O pedido de registro de candidatura avulsa do estudante Bruno França, de Florianópolis, foi julgado na última Sessão Judicial. A decisão unânime do Pleno do TRE-SC foi de não conhecer o pedido de registro de candidatura avulsa, a fim de extingui-lo, sem resolução do mérito.

No voto, o relator do processo, desembargador Cid José Goulart, destacou que estar filiado a um partido político é requisito necessário para o cidadão concorrer a um cargo eletivo, como dispõe a Constituição Federal.

Além disso, argumentou que a Lei das Eleições veda o registro de candidatura avulsa, mesmo que o requerente tenha filiação partidária e, por fim, citou o posicionamento consolidado no TSE, de que no sistema eleitoral brasileiro não existe candidatura avulsa.

“Em nada altera esse panorama, a recente decisão do Supremo Tribunal Federal reconhecendo a repercussão geral da discussão acerca da admissibilidade ou não de candidaturas avulsas. Inexiste qualquer pronunciamento definitivo e vinculante reconhecendo o direito constitucional do cidadão de se candidatar sem vínculo partidário”, explicou o relator, concluindo que o requerimento não poderia sequer ser conhecido pelo TRE-SC, já que a competência para julgamento da matéria é do STF.

Além disso, o relator destacou que o requerente não tem direito a realizar atos relativos à campanha, isso porque “diversamente do que pleiteia o requerente, a regra prevista no art. 16-A da Lei n. 9.504/1997 é inaplicável ao caso, já que o requerimento da candidatura avulsa não ultrapassa o juízo de admissibilidade”.

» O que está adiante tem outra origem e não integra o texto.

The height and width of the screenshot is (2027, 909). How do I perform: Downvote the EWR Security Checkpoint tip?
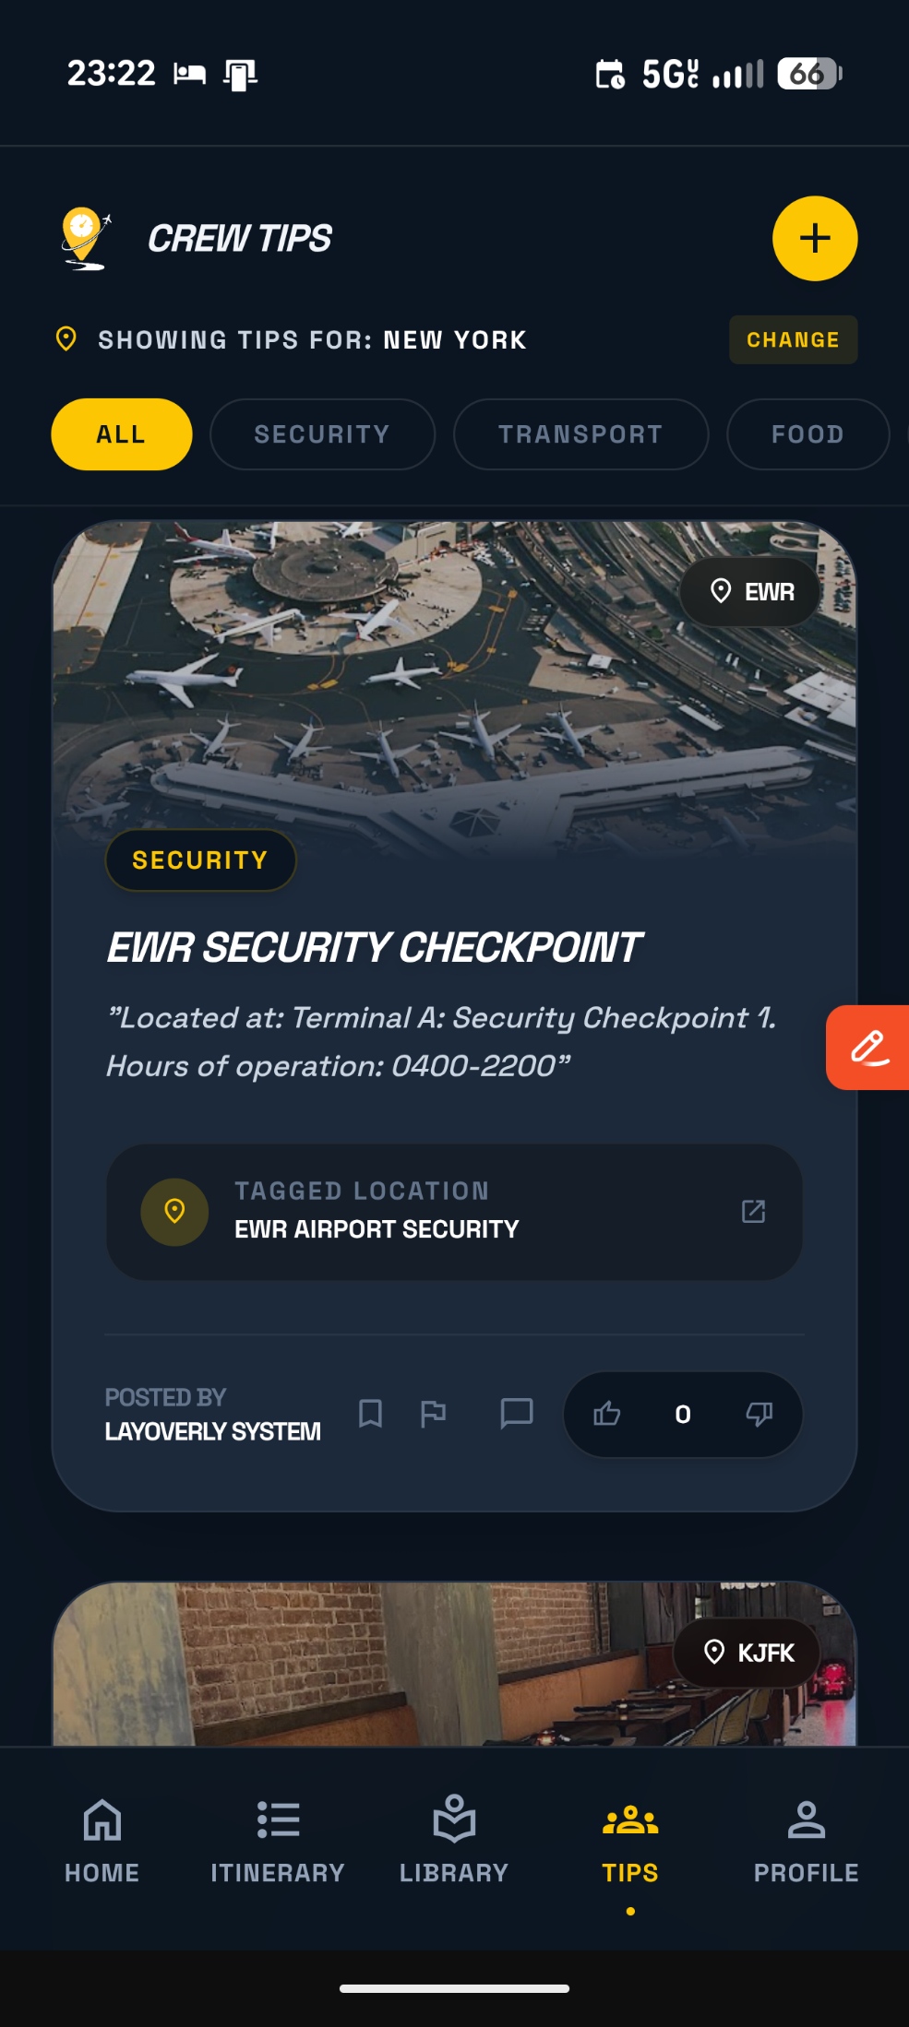759,1414
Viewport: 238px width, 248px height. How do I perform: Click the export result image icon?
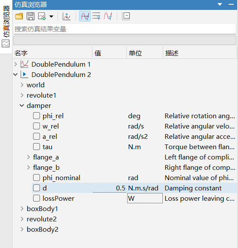point(42,16)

O desembargador determinou ainda que “não há que se falar em candidato com pedido de registro sub judice capaz de autorizar a prática de atos de todos os relativos à campanha. Consequentemente, o requerente não tem direito de participar do horário eleitoral gratuito, nem obter CNPJ para arrecadar recursos financeiros para a campanha, tampouco ter o nome incluído na urna eletrônica ou cédulas avulsas”.